# INSTRUCTION
Recast every line of the items below as a JSON list of strings, one string per line, with blank lines left out.

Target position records
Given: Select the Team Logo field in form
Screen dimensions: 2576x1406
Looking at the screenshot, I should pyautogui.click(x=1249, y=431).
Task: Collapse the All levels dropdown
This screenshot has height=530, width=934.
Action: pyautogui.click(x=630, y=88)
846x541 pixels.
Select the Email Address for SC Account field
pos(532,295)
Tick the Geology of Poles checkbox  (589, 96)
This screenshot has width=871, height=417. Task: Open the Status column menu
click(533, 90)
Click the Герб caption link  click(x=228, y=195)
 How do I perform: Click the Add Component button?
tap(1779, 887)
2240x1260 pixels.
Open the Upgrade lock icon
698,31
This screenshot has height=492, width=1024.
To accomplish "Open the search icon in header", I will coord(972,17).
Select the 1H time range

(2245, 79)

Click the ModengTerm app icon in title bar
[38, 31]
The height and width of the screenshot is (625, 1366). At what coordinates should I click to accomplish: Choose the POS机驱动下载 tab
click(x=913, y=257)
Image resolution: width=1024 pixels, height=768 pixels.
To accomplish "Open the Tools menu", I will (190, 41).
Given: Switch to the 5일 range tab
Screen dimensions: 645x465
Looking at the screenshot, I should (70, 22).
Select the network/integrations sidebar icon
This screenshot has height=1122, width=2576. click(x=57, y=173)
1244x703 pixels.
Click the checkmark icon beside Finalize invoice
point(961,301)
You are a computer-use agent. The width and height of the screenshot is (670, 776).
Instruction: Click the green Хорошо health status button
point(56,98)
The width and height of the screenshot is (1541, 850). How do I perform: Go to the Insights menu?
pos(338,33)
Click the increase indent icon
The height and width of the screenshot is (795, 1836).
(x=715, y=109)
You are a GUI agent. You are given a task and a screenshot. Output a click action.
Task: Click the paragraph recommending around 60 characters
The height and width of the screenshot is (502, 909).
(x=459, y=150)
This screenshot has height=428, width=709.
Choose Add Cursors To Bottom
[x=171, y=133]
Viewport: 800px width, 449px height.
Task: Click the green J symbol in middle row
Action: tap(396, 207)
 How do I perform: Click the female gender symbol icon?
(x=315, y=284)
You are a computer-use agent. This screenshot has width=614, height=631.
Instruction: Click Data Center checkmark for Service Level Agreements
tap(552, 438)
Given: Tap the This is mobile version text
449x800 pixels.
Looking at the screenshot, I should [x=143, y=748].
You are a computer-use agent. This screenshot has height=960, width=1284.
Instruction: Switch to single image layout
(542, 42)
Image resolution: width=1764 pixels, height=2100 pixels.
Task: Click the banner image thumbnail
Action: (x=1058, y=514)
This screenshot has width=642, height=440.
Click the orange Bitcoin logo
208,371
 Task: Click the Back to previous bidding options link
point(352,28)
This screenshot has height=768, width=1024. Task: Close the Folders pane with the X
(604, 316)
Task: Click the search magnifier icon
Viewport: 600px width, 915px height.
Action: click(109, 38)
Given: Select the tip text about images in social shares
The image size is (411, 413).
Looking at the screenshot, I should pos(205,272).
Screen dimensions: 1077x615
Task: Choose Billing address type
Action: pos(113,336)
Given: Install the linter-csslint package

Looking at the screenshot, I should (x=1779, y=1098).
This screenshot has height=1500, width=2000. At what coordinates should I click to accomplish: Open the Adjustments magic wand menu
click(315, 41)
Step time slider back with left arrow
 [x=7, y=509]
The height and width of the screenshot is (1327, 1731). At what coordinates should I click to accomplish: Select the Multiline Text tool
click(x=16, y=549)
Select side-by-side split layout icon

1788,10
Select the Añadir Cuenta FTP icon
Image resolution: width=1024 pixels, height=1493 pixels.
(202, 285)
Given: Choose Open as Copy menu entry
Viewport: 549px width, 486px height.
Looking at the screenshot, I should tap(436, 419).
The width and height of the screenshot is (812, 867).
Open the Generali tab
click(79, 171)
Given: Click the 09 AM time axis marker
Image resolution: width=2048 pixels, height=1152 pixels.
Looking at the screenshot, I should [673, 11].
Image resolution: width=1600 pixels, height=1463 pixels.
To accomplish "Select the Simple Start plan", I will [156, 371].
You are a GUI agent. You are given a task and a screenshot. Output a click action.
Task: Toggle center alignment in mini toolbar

# EXERCISE OUTPUT
[
  "Given: Select the Team Logo field in form",
  "Screen dimensions: 2576x1406",
  "Looking at the screenshot, I should pyautogui.click(x=1249, y=431).",
  "Task: Collapse the All levels dropdown",
  "This screenshot has height=530, width=934.",
  "Action: pyautogui.click(x=630, y=88)",
  "846x541 pixels.",
  "Select the Email Address for SC Account field",
  "pos(532,295)",
  "Tick the Geology of Poles checkbox  (589, 96)",
  "This screenshot has width=871, height=417. Task: Open the Status column menu",
  "click(533, 90)",
  "Click the Герб caption link  click(x=228, y=195)",
  " How do I perform: Click the Add Component button?",
  "tap(1779, 887)",
  "2240x1260 pixels.",
  "Open the Upgrade lock icon",
  "698,31",
  "This screenshot has height=492, width=1024.",
  "To accomplish \"Open the search icon in header\", I will coord(972,17).",
  "Select the 1H time range",
  "(2245, 79)",
  "Click the ModengTerm app icon in title bar",
  "[38, 31]",
  "The height and width of the screenshot is (625, 1366). At what coordinates should I click to accomplish: Choose the POS机驱动下载 tab",
  "click(x=913, y=257)",
  "Image resolution: width=1024 pixels, height=768 pixels.",
  "To accomplish \"Open the Tools menu\", I will (190, 41).",
  "Given: Switch to the 5일 range tab",
  "Screen dimensions: 645x465",
  "Looking at the screenshot, I should (70, 22).",
  "Select the network/integrations sidebar icon",
  "This screenshot has height=1122, width=2576. click(x=57, y=173)",
  "1244x703 pixels.",
  "Click the checkmark icon beside Finalize invoice",
  "point(961,301)",
  "You are a computer-use agent. The width and height of the screenshot is (670, 776).",
  "Instruction: Click the green Хорошо health status button",
  "point(56,98)",
  "The width and height of the screenshot is (1541, 850). How do I perform: Go to the Insights menu?",
  "pos(338,33)",
  "Click the increase indent icon",
  "The height and width of the screenshot is (795, 1836).",
  "(x=715, y=109)",
  "You are a GUI agent. You are given a task and a screenshot. Output a click action.",
  "Task: Click the paragraph recommending around 60 characters",
  "The height and width of the screenshot is (502, 909).",
  "(x=459, y=150)",
  "This screenshot has height=428, width=709.",
  "Choose Add Cursors To Bottom",
  "[x=171, y=133]",
  "Viewport: 800px width, 449px height.",
  "Task: Click the green J symbol in middle row",
  "Action: tap(396, 207)",
  " How do I perform: Click the female gender symbol icon?",
  "(x=315, y=284)",
  "You are a computer-use agent. This screenshot has width=614, height=631.",
  "Instruction: Click Data Center checkmark for Service Level Agreements",
  "tap(552, 438)",
  "Given: Tap the This is mobile version text",
  "449x800 pixels.",
  "Looking at the screenshot, I should [x=143, y=748].",
  "You are a computer-use agent. This screenshot has height=960, width=1284.",
  "Instruction: Switch to single image layout",
  "(542, 42)",
  "Image resolution: width=1764 pixels, height=2100 pixels.",
  "Task: Click the banner image thumbnail",
  "Action: (x=1058, y=514)",
  "This screenshot has width=642, height=440.",
  "Click the orange Bitcoin logo",
  "208,371",
  " Task: Click the Back to previous bidding options link",
  "point(352,28)",
  "This screenshot has height=768, width=1024. Task: Close the Folders pane with the X",
  "(604, 316)",
  "Task: Click the search magnifier icon",
  "Viewport: 600px width, 915px height.",
  "Action: click(109, 38)",
  "Given: Select the tip text about images in social shares",
  "The image size is (411, 413).",
  "Looking at the screenshot, I should pos(205,272).",
  "Screen dimensions: 1077x615",
  "Task: Choose Billing address type",
  "Action: pos(113,336)",
  "Given: Install the linter-csslint package",
  "Looking at the screenshot, I should (x=1779, y=1098).",
  "This screenshot has height=1500, width=2000. At what coordinates should I click to accomplish: Open the Adjustments magic wand menu",
  "click(315, 41)",
  "Step time slider back with left arrow",
  " [x=7, y=509]",
  "The height and width of the screenshot is (1327, 1731). At what coordinates should I click to accomplish: Select the Multiline Text tool",
  "click(x=16, y=549)",
  "Select side-by-side split layout icon",
  "1788,10",
  "Select the Añadir Cuenta FTP icon",
  "Image resolution: width=1024 pixels, height=1493 pixels.",
  "(202, 285)",
  "Given: Choose Open as Copy menu entry",
  "Viewport: 549px width, 486px height.",
  "Looking at the screenshot, I should tap(436, 419).",
  "The width and height of the screenshot is (812, 867).",
  "Open the Generali tab",
  "click(79, 171)",
  "Given: Click the 09 AM time axis marker",
  "Image resolution: width=2048 pixels, height=1152 pixels.",
  "Looking at the screenshot, I should [673, 11].",
  "Image resolution: width=1600 pixels, height=1463 pixels.",
  "To accomplish \"Select the Simple Start plan\", I will [156, 371].",
  "You are a GUI agent. You are given a task and a screenshot. Output a click action.",
  "Task: Toggle center alignment in mini toolbar"
]